Разговоры с Гете в последние годы его жизни - Иоганн Эккерман 35 стр.


Вторник, 17 февраля 1829 г.

Много говорили о "Великом Кофте".

- Лафатер, - сказал Гёте, - верил в Калиостро и в его чудеса. Когда тот был разоблачен как мошенник, Лафатер утверждал, что это другой Калиостро, ибо чудодей Калиостро - святой.

Лафатер был добрейший человек, склонный, однако, к невероятным заблуждениям, истина как таковая была ему чужда, он обманывал себя и других. Поэтому-то между нами и произошел полный разрыв. В последний раз я видел его в Цюрихе, но он меня не видел. Никем не узнаваемый из-за своего необычного платья, я шел по аллее и, заметив, что он идет мне навстречу, свернул в сторону, он прошествовал мимо, так и не узнав меня. Походка у него была журавлиная, отчего я и изобразил его на Блоксберге в виде журавля.

Я спросил Гёте, интересовался ли Лафатер природоведением, как это, собственно, можно заключить из его "Физиогномики".

- Нимало, - ответил Гёте, - мысль его была устремлена лишь к нравственному, религиозному. То, что в его "Физиогномике" сказано о черепе животных, мои слова.

Разговор зашел о французах, о лекциях Гизо, Виллемена и Кузена, Гёте с глубоким уважением отозвался об их воззрениях, равно как и об их уменье рассматривать исторические события свободно, всегда с какой-то новой стороны и притом идя прямо к цели.

- Это все равно, - сказал он, - что вы бы ходили в сад окольными, путаными дорогами, но вот нашлись люди достаточно смелые и независимые, чтобы пробить стену и сделать калитку как раз в том месте, где прямо попадаешь на широкую аллею сада.

От Кузена мы перешли к индусской философии.

**Исходные данные**:
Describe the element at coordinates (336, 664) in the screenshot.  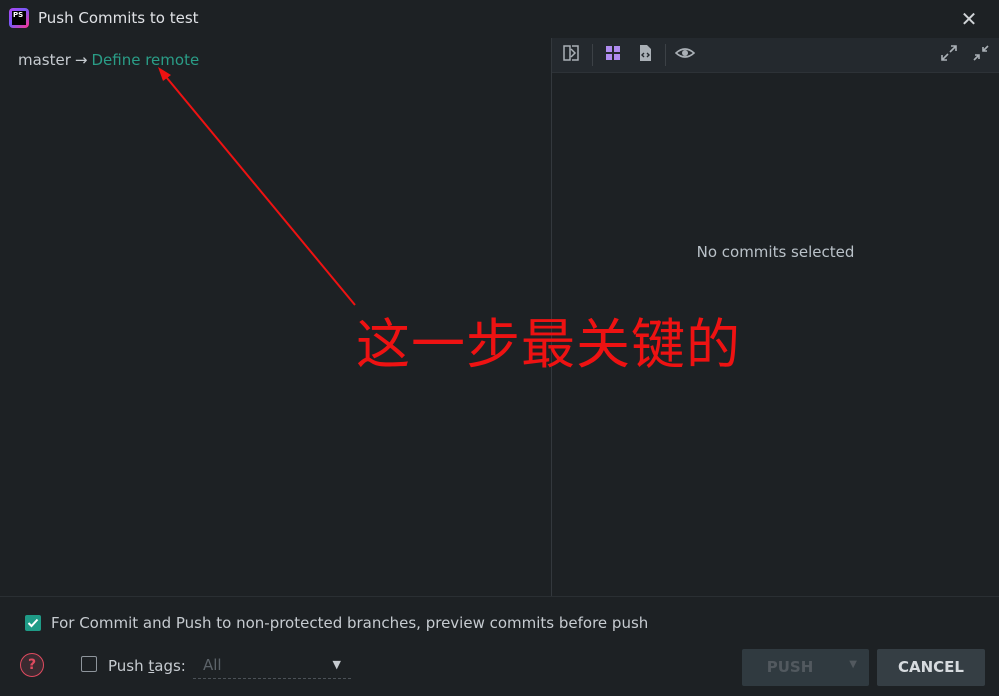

**Задание 1**:
Изложите текст для изучения в двух предложениях.
**Задание 2**:
Продолжите текст для изучения, начав сразу после его последнего предложения.
Приведённые строки не имеют никакого отношения к тексту для изучения.

**Результат выполнения 1**:
Гёте рассказал, что Лафатер верил в Калиостро и был добрейшим человеком, но склонным к невероятным заблуждениям и обманывавшим себя и других, из-за чего между ними произошёл полный разрыв; природоведением Лафатер нимало не интересовался, а сказанное в его «Физиогномике» о черепе животных принадлежит Гёте. Затем Гёте с глубоким уважением отозвался о лекциях Гизо, Виллемена и Кузена и об их умении рассматривать исторические события свободно, всегда с новой стороны и прямо идя к цели.

**Результат выполнения 2**:
- В этой философии, - сказал Гёте, - если верить сведениям англичан, нет ничего чуждого нам, скорее в ней повторяются эпохи, через которые прошли мы все. В детстве мы сенсуалисты; когда любим и приписываем предмету своей любви свойства, которых в нем, собственно, нет - идеалисты. Едва только любовь зашатается, едва пробудятся сомнения в верности любимой, и в мгновенье ока мы уже скептики. К остатку жизни относишься безразлично, - как есть, так и ладно, вот мы, наподобие индийских философов, и кончаем квиетизмом.

В немецкой философии надо бы довести до конца еще два важнейших дела. Кант написал "Критику чистого разума" и тем самым совершил бесконечно многое, но круг еще не замкнулся. Теперь необходимо, чтобы талантливый, значительный человек написал критику чувств и рассудка. Если бы она оказалась удачной, нам, пожалуй, больше нечего было бы спрашивать с немецкой философии.

- Гегель, - продолжал он, - написал в "Берлинском ежегоднике" рецензию на Гаманна, намедни я читал ее, потом перечитывал, и она показалась мне достойной всяческих похвал. Впрочем, критические отзывы Гегеля всегда были превосходны.

Виллемен тоже отличный критик. У французов, правда, никогда уже не будет гения, равного Вольтеру, но о Виллемене смело можно сказать, что духовной своей статью он возвышается над Вольтером, а посему вправе судить о его достоинствах и недостатках.

Среда, 18 февраля 1829 г.

Разговор коснулся учения о цвете, и, между прочим, бокалов, мутный рисунок которых на свету кажется желтым, а на темном фоне синим, иными словами - здесь мы видим перед собою прафеномен.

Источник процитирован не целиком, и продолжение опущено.